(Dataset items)

· · ·

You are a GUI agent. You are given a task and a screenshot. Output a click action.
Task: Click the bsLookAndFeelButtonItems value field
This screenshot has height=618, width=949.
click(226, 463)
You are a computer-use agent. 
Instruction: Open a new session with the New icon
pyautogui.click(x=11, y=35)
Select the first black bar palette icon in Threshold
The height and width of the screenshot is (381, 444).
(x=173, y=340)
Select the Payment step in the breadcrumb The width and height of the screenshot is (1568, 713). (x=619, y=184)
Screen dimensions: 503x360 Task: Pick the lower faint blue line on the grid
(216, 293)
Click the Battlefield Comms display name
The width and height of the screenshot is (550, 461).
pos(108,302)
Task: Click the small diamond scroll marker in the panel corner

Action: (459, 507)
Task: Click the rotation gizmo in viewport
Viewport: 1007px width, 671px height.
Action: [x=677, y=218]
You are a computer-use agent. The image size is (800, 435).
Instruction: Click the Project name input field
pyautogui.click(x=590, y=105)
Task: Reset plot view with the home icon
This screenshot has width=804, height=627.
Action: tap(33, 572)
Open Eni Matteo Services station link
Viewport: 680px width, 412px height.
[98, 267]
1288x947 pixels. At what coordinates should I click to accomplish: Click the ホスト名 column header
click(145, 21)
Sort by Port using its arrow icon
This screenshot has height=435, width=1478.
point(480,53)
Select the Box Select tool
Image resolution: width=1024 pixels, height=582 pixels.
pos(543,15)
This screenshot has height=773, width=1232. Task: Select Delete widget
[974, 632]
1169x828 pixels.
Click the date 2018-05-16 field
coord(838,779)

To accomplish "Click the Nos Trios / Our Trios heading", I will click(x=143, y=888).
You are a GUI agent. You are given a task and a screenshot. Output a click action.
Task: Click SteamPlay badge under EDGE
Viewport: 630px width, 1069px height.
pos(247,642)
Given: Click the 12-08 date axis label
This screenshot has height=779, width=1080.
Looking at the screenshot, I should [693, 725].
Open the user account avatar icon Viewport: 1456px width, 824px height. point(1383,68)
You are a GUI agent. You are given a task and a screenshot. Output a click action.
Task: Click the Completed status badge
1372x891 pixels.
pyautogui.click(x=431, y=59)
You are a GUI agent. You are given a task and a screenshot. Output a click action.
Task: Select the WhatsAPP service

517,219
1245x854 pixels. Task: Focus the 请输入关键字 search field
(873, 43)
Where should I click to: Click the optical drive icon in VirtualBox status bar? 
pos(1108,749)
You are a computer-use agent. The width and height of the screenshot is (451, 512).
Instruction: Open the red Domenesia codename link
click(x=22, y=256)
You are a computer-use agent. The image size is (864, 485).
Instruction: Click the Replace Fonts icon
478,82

· · ·

Copy out every line of the listing above word for word.

You are a GUI agent. You are given a task and a screenshot. Output a click action.
Task: Click the bsLookAndFeelButtonItems value field
This screenshot has height=618, width=949.
click(226, 463)
You are a computer-use agent. 
Instruction: Open a new session with the New icon
pyautogui.click(x=11, y=35)
Select the first black bar palette icon in Threshold
The height and width of the screenshot is (381, 444).
(x=173, y=340)
Select the Payment step in the breadcrumb The width and height of the screenshot is (1568, 713). (x=619, y=184)
Screen dimensions: 503x360 Task: Pick the lower faint blue line on the grid
(216, 293)
Click the Battlefield Comms display name
The width and height of the screenshot is (550, 461).
pos(108,302)
Task: Click the small diamond scroll marker in the panel corner

Action: (459, 507)
Task: Click the rotation gizmo in viewport
Viewport: 1007px width, 671px height.
Action: [x=677, y=218]
You are a computer-use agent. The image size is (800, 435).
Instruction: Click the Project name input field
pyautogui.click(x=590, y=105)
Task: Reset plot view with the home icon
This screenshot has width=804, height=627.
Action: tap(33, 572)
Open Eni Matteo Services station link
Viewport: 680px width, 412px height.
[98, 267]
1288x947 pixels. At what coordinates should I click to accomplish: Click the ホスト名 column header
click(145, 21)
Sort by Port using its arrow icon
This screenshot has height=435, width=1478.
point(480,53)
Select the Box Select tool
Image resolution: width=1024 pixels, height=582 pixels.
pos(543,15)
This screenshot has height=773, width=1232. Task: Select Delete widget
[974, 632]
1169x828 pixels.
Click the date 2018-05-16 field
coord(838,779)

To accomplish "Click the Nos Trios / Our Trios heading", I will click(x=143, y=888).
You are a GUI agent. You are given a task and a screenshot. Output a click action.
Task: Click SteamPlay badge under EDGE
Viewport: 630px width, 1069px height.
pos(247,642)
Given: Click the 12-08 date axis label
This screenshot has height=779, width=1080.
Looking at the screenshot, I should [693, 725].
Open the user account avatar icon Viewport: 1456px width, 824px height. point(1383,68)
You are a GUI agent. You are given a task and a screenshot. Output a click action.
Task: Click the Completed status badge
1372x891 pixels.
pyautogui.click(x=431, y=59)
You are a GUI agent. You are given a task and a screenshot. Output a click action.
Task: Select the WhatsAPP service

517,219
1245x854 pixels. Task: Focus the 请输入关键字 search field
(873, 43)
Where should I click to: Click the optical drive icon in VirtualBox status bar? 
pos(1108,749)
You are a computer-use agent. The width and height of the screenshot is (451, 512).
Instruction: Open the red Domenesia codename link
click(x=22, y=256)
You are a computer-use agent. The image size is (864, 485).
Instruction: Click the Replace Fonts icon
478,82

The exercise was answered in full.